In my novel, I go out of my way to explain the Jewish point of view about the Prophet and why the Jewish leaders decided to break their treaty with him. But, in the end, the story is from a Muslim perspective and their actions are seen as treacherous. This may be troubling for some Western readers. In the post-Holocaust world, Jewish villains are perhaps uncommon in American literature due to fear of being labeled anti-Semitic. Shakespeare’s evil Shylock is no longer a defensible archetype in Western literature. So I realize that by portraying the Jewish tribes as wrongdoers in my novel, I am courting accusations of being anti-Semitic myself, but I am accurately portraying the realities of life and tribal politics in that world.
Polygamy was similarly a normal reality of life in a world where women outnumbered men due to the constant warfare between tribes. In my novel, I show how the Prophet made women’s lives easier and was seen by women as a champion for their rights. The issues that generate controversy today were part of a struggle for survival in a primitive world, a struggle which I vividly portray in my novel, and I think many non-Muslims will find my account eye opening.
But if the Prophet’s polygamy and battles can be understood historically, what of his marriage to young Aisha? Accounts of Aisha’s age at her wedding range from the early teens to early twenties. In my novel, I have chosen to directly face the controversy over Aisha’s age by using the most contentious account, that she was nine at the time she menstruated and consummated her wedding. The reason I have done this is to show that it is foolish to project modern values onto another time and world. In a desert environment where life expectancy was extremely low, early marriage was not a social issue – it was a matter of survival. Modern Christian historians have no problem suggesting that Mary was around twelve years old when she became pregnant with Jesus, as that was the normal age for marriage and childbearing in first century Palestine (which was civilized compared to the Arabian wilderness). Yet no one claims Mary’s youthful pregnancy was somehow perverse, because she lived in a world where reproduction took place immediately upon menstruation.
An interesting anthropological analysis of the onset of puberty in ancient and modern times can be found in the book “Mismatch” by Peter Gluckman and Mark Hanson. Their study shows that modern social norms have evolved in ways that conflict with evolutionary pressures for girls to menstruate and bear children at a young age. These conflicts were less apparent in ancient times, where survival trumped other concerns. Girls in many ancient cultures were considered adult women immediately upon the onset of their cycles. To project modern social norms backwards into that environment is disingenuous and reflects a failure to understand history and human nature. It is for that reason that I have chosen to use the most controversial account of Aisha’s age as a framework for my story.

_ACTION ITEM_
Transcribe the passage about the novel, starting with "Polygamy was similarly" and going on through "account eye opening.".

_EXTRACTED DATA_
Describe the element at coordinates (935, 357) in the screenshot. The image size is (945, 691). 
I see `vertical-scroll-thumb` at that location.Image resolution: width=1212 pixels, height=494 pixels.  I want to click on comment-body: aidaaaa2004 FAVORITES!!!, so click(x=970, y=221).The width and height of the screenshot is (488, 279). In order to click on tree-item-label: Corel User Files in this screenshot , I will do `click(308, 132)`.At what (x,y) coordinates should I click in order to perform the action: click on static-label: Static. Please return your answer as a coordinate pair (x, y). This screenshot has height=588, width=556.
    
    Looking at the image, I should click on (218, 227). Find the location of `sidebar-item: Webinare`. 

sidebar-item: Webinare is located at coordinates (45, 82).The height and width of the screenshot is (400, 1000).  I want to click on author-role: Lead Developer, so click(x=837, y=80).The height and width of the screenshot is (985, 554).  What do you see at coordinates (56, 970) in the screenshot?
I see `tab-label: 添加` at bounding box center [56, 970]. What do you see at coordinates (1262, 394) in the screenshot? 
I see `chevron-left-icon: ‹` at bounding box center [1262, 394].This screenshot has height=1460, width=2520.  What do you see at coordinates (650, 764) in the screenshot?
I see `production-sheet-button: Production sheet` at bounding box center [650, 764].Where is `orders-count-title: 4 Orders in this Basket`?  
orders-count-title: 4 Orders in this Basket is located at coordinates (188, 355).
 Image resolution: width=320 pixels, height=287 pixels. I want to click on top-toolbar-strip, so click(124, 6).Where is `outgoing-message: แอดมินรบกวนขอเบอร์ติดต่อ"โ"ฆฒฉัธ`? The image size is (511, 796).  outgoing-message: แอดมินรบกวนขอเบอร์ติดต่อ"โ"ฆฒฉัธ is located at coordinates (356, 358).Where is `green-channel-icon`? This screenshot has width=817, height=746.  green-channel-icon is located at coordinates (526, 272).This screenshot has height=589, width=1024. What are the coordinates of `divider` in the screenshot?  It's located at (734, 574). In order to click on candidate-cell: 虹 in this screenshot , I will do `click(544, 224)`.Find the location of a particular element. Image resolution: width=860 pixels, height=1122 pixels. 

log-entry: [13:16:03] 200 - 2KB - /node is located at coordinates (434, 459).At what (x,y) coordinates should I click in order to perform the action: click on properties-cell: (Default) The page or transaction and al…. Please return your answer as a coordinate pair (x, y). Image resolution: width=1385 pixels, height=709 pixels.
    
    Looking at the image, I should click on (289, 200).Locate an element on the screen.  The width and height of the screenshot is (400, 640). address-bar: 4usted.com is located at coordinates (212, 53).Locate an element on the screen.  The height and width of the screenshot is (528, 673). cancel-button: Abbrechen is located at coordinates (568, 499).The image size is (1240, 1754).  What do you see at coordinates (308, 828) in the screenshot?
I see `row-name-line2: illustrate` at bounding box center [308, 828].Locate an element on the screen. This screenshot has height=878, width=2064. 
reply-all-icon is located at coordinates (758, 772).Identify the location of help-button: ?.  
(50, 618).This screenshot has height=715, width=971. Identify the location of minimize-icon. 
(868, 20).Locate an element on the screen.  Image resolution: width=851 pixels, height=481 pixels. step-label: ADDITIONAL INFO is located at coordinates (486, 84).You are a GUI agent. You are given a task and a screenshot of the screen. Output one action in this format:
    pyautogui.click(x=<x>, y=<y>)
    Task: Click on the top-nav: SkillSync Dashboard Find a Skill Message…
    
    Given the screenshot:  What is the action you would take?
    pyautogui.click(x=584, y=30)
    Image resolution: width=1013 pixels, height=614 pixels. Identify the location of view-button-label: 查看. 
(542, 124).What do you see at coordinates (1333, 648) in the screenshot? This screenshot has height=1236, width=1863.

_SOLUTION FOR THIS TASK_
Polygamy was similarly a normal reality of life in a world where women outnumbered men due to the constant warfare between tribes. In my novel, I show how the Prophet made women’s lives easier and was seen by women as a champion for their rights. The issues that generate controversy today were part of a struggle for survival in a primitive world, a struggle which I vividly portray in my novel, and I think many non-Muslims will find my account eye opening.